- **Exercise brief**:
Output range, inclusive: from the line containing "This screenshot has height=711, width=1568." to the line containing "Given: Open comments via speech bubble icon". Restate those lines from the data below word for word and only those.

[Stored entries]

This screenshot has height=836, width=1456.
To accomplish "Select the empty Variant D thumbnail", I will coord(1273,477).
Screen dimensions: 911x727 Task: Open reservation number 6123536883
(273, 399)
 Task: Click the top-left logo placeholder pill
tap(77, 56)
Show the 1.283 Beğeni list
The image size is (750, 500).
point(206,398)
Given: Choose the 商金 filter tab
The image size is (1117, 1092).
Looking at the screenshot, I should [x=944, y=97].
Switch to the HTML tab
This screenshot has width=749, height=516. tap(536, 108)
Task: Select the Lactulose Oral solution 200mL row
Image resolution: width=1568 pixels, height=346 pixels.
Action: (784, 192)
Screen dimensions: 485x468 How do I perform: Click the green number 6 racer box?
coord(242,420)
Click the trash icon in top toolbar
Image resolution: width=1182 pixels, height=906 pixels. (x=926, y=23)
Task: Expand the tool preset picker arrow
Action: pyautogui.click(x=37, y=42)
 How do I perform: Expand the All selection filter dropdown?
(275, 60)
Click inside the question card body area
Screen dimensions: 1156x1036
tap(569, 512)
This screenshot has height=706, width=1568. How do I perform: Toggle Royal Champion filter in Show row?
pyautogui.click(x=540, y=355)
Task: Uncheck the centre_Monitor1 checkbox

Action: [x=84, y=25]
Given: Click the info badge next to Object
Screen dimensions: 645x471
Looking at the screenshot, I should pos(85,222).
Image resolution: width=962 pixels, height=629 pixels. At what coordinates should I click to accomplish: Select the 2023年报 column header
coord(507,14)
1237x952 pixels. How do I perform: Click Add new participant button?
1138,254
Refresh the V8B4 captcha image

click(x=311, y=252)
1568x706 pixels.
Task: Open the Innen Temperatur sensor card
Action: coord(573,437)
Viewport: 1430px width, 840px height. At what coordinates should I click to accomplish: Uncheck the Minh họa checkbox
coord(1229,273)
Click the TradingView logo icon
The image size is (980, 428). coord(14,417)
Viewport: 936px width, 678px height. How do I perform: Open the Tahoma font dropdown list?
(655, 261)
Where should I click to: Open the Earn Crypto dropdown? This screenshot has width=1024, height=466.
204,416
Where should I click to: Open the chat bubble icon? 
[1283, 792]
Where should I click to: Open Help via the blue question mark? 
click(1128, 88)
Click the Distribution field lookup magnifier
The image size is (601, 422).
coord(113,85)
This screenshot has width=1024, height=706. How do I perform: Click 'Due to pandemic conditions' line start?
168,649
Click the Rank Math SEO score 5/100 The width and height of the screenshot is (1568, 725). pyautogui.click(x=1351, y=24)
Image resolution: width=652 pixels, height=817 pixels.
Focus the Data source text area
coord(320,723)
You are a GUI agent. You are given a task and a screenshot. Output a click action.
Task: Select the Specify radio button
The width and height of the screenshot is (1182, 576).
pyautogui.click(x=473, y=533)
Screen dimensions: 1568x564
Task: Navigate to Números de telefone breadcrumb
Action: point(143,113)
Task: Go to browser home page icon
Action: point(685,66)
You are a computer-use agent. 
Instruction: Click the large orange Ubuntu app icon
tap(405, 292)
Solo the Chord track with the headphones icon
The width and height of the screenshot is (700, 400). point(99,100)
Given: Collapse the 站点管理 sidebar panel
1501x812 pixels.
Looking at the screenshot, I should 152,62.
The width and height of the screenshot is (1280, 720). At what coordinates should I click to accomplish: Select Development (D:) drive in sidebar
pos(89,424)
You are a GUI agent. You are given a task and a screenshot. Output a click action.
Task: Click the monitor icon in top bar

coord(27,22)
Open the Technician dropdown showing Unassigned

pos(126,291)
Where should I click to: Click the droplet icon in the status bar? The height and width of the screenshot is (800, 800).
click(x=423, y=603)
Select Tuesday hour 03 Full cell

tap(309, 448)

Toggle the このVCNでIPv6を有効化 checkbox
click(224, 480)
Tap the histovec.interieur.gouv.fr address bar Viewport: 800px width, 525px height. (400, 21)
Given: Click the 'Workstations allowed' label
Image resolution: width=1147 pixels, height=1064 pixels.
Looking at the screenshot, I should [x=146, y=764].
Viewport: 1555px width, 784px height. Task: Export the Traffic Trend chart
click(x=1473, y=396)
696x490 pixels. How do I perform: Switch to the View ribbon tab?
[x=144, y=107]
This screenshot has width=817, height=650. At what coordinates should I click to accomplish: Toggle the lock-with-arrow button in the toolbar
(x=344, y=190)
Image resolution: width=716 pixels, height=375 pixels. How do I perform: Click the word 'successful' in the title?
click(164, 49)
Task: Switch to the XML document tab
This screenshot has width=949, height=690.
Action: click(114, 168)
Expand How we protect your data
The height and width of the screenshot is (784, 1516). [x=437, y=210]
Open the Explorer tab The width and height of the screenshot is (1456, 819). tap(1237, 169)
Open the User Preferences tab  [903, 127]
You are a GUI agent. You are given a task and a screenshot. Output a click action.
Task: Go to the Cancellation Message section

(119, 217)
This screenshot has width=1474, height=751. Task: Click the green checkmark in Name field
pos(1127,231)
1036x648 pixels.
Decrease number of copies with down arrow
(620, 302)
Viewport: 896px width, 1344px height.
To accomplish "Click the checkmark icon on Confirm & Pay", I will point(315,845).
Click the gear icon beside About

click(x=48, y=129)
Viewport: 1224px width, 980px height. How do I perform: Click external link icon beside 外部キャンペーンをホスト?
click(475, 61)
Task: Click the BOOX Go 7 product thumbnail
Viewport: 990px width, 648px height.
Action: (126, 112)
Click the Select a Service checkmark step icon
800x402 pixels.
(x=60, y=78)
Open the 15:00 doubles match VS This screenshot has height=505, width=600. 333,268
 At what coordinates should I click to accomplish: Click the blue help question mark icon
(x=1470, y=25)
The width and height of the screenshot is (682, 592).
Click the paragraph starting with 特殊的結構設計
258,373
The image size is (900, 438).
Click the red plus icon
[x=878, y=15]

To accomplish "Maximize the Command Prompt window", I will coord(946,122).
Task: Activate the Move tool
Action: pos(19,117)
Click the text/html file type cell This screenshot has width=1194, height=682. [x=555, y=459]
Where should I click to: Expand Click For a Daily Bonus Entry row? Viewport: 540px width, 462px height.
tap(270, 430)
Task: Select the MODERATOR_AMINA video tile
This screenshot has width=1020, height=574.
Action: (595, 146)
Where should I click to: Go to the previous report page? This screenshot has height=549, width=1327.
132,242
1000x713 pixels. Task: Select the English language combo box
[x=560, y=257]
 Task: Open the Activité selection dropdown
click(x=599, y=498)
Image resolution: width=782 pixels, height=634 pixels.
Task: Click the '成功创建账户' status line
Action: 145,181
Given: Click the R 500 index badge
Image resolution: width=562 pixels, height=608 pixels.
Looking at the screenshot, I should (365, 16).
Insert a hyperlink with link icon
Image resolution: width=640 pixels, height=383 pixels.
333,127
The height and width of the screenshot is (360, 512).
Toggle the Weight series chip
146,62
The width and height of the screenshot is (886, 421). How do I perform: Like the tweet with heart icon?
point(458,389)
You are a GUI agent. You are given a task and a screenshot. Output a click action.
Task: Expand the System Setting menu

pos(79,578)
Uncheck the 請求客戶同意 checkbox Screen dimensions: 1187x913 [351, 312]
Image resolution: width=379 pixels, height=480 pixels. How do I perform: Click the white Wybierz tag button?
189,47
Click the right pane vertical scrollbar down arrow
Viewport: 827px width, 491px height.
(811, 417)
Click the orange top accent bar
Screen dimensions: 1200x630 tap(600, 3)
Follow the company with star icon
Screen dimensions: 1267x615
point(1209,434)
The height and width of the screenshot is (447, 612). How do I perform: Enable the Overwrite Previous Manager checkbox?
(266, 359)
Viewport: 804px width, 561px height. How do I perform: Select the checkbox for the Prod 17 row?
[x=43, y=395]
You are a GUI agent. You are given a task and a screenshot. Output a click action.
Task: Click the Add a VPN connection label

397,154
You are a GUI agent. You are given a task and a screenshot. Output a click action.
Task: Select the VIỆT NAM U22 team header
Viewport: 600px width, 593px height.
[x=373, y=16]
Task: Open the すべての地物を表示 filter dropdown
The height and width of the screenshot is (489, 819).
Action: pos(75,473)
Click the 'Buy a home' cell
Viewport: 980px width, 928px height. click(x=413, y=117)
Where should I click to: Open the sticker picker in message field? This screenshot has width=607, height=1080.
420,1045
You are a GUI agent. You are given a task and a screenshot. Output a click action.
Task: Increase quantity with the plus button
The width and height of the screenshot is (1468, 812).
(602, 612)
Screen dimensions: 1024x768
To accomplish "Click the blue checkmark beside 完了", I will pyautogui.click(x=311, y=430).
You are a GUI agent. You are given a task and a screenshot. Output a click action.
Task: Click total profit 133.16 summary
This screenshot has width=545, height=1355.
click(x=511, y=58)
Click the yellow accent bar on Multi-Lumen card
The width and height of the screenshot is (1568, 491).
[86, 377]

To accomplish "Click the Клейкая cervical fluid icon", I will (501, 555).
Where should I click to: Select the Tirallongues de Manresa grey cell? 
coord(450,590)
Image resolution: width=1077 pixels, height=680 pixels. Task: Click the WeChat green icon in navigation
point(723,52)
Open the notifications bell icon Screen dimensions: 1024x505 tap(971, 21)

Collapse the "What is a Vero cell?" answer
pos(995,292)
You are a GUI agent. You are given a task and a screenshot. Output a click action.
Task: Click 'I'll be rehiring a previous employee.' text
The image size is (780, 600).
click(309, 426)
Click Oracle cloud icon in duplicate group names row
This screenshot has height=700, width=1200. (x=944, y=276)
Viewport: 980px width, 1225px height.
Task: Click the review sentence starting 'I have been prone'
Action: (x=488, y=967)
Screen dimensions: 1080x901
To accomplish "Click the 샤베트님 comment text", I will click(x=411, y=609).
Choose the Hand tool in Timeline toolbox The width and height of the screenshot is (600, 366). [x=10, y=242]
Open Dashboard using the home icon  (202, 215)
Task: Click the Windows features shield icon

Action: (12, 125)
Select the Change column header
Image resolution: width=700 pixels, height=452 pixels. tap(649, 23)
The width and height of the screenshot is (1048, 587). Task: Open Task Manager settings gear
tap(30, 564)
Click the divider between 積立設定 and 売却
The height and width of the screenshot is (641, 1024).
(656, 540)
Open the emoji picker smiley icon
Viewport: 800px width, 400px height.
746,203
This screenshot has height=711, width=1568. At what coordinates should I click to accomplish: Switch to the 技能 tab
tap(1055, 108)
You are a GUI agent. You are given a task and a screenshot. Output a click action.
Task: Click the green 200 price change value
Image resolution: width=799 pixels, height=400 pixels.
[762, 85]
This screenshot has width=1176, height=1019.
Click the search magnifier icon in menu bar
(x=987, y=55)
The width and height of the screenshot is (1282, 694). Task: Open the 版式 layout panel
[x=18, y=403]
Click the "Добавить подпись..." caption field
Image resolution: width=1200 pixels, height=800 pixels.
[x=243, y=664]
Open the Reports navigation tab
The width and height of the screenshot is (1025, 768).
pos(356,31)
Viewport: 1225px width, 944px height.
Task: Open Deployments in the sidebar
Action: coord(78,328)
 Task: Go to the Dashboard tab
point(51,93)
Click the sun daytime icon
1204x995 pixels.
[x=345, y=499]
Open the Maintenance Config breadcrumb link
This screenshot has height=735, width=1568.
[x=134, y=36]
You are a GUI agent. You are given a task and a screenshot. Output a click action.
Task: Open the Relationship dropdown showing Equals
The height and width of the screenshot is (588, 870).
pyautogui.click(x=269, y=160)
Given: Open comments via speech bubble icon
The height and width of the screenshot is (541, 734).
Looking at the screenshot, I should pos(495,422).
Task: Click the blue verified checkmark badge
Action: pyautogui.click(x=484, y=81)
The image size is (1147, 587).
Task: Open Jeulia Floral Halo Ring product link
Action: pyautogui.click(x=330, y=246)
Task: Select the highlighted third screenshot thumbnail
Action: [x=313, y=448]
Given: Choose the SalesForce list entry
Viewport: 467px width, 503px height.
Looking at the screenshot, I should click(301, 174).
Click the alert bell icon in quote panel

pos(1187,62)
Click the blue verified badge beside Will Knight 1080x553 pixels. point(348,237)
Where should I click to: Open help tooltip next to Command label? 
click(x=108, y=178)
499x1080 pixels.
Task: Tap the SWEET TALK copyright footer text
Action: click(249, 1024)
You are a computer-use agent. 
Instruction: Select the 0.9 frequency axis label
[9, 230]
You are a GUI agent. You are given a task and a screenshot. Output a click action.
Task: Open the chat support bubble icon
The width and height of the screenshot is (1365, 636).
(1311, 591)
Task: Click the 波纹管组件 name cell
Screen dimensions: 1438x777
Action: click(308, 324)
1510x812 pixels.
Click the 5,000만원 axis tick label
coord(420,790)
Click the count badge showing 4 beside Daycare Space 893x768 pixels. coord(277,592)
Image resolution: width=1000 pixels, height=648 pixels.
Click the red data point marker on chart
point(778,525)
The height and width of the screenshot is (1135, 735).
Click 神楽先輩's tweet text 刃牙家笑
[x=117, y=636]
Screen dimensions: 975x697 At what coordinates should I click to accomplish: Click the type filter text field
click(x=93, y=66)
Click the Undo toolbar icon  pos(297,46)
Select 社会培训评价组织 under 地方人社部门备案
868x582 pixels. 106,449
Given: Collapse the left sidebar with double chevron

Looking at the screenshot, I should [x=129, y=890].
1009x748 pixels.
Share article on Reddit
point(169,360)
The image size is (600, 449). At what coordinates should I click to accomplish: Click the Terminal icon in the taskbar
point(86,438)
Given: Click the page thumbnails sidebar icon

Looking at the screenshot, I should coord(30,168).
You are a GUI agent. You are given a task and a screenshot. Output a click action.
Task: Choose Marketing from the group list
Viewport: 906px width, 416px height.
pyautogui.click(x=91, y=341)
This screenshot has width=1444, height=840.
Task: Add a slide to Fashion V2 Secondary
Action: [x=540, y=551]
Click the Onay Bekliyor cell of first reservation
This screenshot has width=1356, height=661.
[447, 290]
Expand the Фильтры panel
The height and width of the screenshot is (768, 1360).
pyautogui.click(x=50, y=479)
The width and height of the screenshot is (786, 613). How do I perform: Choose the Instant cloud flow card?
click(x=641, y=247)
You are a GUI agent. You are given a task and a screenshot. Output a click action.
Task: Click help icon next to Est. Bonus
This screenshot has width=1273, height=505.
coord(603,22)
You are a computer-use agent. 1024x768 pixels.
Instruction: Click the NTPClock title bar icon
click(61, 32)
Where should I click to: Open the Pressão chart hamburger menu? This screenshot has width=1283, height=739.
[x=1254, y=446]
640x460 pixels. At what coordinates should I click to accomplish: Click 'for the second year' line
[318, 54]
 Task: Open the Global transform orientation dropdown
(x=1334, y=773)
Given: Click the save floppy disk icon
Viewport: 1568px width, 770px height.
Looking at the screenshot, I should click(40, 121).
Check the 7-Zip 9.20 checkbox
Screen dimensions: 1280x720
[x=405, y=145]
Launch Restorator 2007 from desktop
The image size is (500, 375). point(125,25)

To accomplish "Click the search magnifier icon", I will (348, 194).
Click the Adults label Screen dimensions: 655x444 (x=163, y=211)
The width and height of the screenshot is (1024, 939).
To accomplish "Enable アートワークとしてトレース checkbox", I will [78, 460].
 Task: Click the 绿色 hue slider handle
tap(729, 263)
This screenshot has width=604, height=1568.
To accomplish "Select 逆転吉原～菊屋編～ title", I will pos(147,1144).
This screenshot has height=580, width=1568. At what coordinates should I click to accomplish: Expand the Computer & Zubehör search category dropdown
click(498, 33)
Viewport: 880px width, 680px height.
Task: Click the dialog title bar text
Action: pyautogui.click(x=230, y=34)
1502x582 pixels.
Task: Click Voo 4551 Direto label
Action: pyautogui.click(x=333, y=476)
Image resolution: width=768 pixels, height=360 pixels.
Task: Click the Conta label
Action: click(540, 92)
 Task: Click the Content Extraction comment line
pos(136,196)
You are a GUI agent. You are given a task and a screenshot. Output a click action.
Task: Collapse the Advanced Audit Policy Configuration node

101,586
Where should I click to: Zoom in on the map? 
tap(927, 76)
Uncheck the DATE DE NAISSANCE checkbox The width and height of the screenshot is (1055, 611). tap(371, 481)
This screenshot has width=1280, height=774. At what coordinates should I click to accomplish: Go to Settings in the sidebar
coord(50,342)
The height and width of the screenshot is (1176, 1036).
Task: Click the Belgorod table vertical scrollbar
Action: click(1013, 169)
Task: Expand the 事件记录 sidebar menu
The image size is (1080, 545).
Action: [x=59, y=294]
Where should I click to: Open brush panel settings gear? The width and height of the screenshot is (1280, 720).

- **Answer space**:
This screenshot has height=711, width=1568. At what coordinates should I click to accomplish: Switch to the 技能 tab
tap(1055, 108)
You are a GUI agent. You are given a task and a screenshot. Output a click action.
Task: Click the green 200 price change value
Image resolution: width=799 pixels, height=400 pixels.
[762, 85]
This screenshot has width=1176, height=1019.
Click the search magnifier icon in menu bar
(x=987, y=55)
The width and height of the screenshot is (1282, 694). Task: Open the 版式 layout panel
[x=18, y=403]
Click the "Добавить подпись..." caption field
Image resolution: width=1200 pixels, height=800 pixels.
[x=243, y=664]
Open the Reports navigation tab
The width and height of the screenshot is (1025, 768).
pos(356,31)
Viewport: 1225px width, 944px height.
Task: Open Deployments in the sidebar
Action: coord(78,328)
 Task: Go to the Dashboard tab
point(51,93)
Click the sun daytime icon
1204x995 pixels.
[x=345, y=499]
Open the Maintenance Config breadcrumb link
This screenshot has height=735, width=1568.
[x=134, y=36]
You are a GUI agent. You are given a task and a screenshot. Output a click action.
Task: Open the Relationship dropdown showing Equals
The height and width of the screenshot is (588, 870).
pyautogui.click(x=269, y=160)
Given: Open comments via speech bubble icon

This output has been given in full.